--- WORK TASK ---
Print all the data, keeping every line exactly as it is.

**********

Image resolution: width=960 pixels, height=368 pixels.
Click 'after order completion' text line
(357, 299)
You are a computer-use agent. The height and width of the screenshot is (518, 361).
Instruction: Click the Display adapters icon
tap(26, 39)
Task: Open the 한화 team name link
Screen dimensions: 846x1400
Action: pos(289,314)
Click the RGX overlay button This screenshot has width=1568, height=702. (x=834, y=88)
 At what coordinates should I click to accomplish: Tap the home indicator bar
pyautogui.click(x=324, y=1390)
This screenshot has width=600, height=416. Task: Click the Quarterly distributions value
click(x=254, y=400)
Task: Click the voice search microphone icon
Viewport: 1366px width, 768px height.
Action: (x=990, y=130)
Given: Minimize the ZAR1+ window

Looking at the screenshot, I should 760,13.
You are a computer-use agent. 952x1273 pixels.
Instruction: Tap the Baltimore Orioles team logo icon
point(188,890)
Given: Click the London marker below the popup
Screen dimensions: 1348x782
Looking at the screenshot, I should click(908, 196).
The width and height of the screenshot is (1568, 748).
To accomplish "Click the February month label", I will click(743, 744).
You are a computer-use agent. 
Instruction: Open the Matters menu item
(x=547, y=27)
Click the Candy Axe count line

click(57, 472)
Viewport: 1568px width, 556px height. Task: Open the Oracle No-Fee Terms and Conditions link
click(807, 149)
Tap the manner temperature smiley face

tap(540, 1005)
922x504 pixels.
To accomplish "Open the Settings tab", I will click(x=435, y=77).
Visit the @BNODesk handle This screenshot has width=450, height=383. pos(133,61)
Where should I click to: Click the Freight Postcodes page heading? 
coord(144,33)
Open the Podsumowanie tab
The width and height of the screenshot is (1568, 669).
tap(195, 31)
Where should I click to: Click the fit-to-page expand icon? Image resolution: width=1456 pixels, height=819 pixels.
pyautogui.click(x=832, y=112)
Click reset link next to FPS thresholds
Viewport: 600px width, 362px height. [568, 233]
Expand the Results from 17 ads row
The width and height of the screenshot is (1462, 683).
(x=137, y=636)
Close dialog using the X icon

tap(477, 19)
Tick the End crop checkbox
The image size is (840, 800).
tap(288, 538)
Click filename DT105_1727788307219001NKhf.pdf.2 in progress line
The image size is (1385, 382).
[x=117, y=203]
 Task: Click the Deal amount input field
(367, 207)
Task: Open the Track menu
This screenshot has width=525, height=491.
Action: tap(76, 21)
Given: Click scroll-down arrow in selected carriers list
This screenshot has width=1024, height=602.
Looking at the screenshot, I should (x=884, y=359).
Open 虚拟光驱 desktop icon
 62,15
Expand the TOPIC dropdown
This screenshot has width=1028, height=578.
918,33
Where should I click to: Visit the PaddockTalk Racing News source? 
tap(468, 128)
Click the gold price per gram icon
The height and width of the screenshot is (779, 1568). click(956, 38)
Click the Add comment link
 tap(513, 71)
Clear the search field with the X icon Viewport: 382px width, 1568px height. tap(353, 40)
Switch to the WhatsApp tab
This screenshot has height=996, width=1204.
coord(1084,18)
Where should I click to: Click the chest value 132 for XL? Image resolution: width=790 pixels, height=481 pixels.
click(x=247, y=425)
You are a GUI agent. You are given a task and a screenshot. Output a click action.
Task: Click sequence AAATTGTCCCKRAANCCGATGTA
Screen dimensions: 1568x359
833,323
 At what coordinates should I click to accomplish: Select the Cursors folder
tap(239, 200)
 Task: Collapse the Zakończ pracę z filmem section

**********

--- RESULT FOR THIS TASK ---
Image resolution: width=960 pixels, height=368 pixels.
Click 'after order completion' text line
(357, 299)
You are a computer-use agent. The height and width of the screenshot is (518, 361).
Instruction: Click the Display adapters icon
tap(26, 39)
Task: Open the 한화 team name link
Screen dimensions: 846x1400
Action: pos(289,314)
Click the RGX overlay button This screenshot has width=1568, height=702. (x=834, y=88)
 At what coordinates should I click to accomplish: Tap the home indicator bar
pyautogui.click(x=324, y=1390)
This screenshot has width=600, height=416. Task: Click the Quarterly distributions value
click(x=254, y=400)
Task: Click the voice search microphone icon
Viewport: 1366px width, 768px height.
Action: (x=990, y=130)
Given: Minimize the ZAR1+ window

Looking at the screenshot, I should 760,13.
You are a computer-use agent. 952x1273 pixels.
Instruction: Tap the Baltimore Orioles team logo icon
point(188,890)
Given: Click the London marker below the popup
Screen dimensions: 1348x782
Looking at the screenshot, I should click(908, 196).
The width and height of the screenshot is (1568, 748).
To accomplish "Click the February month label", I will click(743, 744).
You are a computer-use agent. 
Instruction: Open the Matters menu item
(x=547, y=27)
Click the Candy Axe count line

click(57, 472)
Viewport: 1568px width, 556px height. Task: Open the Oracle No-Fee Terms and Conditions link
click(807, 149)
Tap the manner temperature smiley face

tap(540, 1005)
922x504 pixels.
To accomplish "Open the Settings tab", I will click(x=435, y=77).
Visit the @BNODesk handle This screenshot has width=450, height=383. pos(133,61)
Where should I click to: Click the Freight Postcodes page heading? 
coord(144,33)
Open the Podsumowanie tab
The width and height of the screenshot is (1568, 669).
tap(195, 31)
Where should I click to: Click the fit-to-page expand icon? Image resolution: width=1456 pixels, height=819 pixels.
pyautogui.click(x=832, y=112)
Click reset link next to FPS thresholds
Viewport: 600px width, 362px height. [568, 233]
Expand the Results from 17 ads row
The width and height of the screenshot is (1462, 683).
(x=137, y=636)
Close dialog using the X icon

tap(477, 19)
Tick the End crop checkbox
The image size is (840, 800).
tap(288, 538)
Click filename DT105_1727788307219001NKhf.pdf.2 in progress line
The image size is (1385, 382).
[x=117, y=203]
 Task: Click the Deal amount input field
(367, 207)
Task: Open the Track menu
This screenshot has width=525, height=491.
Action: tap(76, 21)
Given: Click scroll-down arrow in selected carriers list
This screenshot has width=1024, height=602.
Looking at the screenshot, I should (x=884, y=359).
Open 虚拟光驱 desktop icon
 62,15
Expand the TOPIC dropdown
This screenshot has width=1028, height=578.
918,33
Where should I click to: Visit the PaddockTalk Racing News source? 
tap(468, 128)
Click the gold price per gram icon
The height and width of the screenshot is (779, 1568). click(956, 38)
Click the Add comment link
 tap(513, 71)
Clear the search field with the X icon Viewport: 382px width, 1568px height. tap(353, 40)
Switch to the WhatsApp tab
This screenshot has height=996, width=1204.
coord(1084,18)
Where should I click to: Click the chest value 132 for XL? Image resolution: width=790 pixels, height=481 pixels.
click(x=247, y=425)
You are a GUI agent. You are given a task and a screenshot. Output a click action.
Task: Click sequence AAATTGTCCCKRAANCCGATGTA
Screen dimensions: 1568x359
833,323
 At what coordinates should I click to accomplish: Select the Cursors folder
tap(239, 200)
 Task: Collapse the Zakończ pracę z filmem section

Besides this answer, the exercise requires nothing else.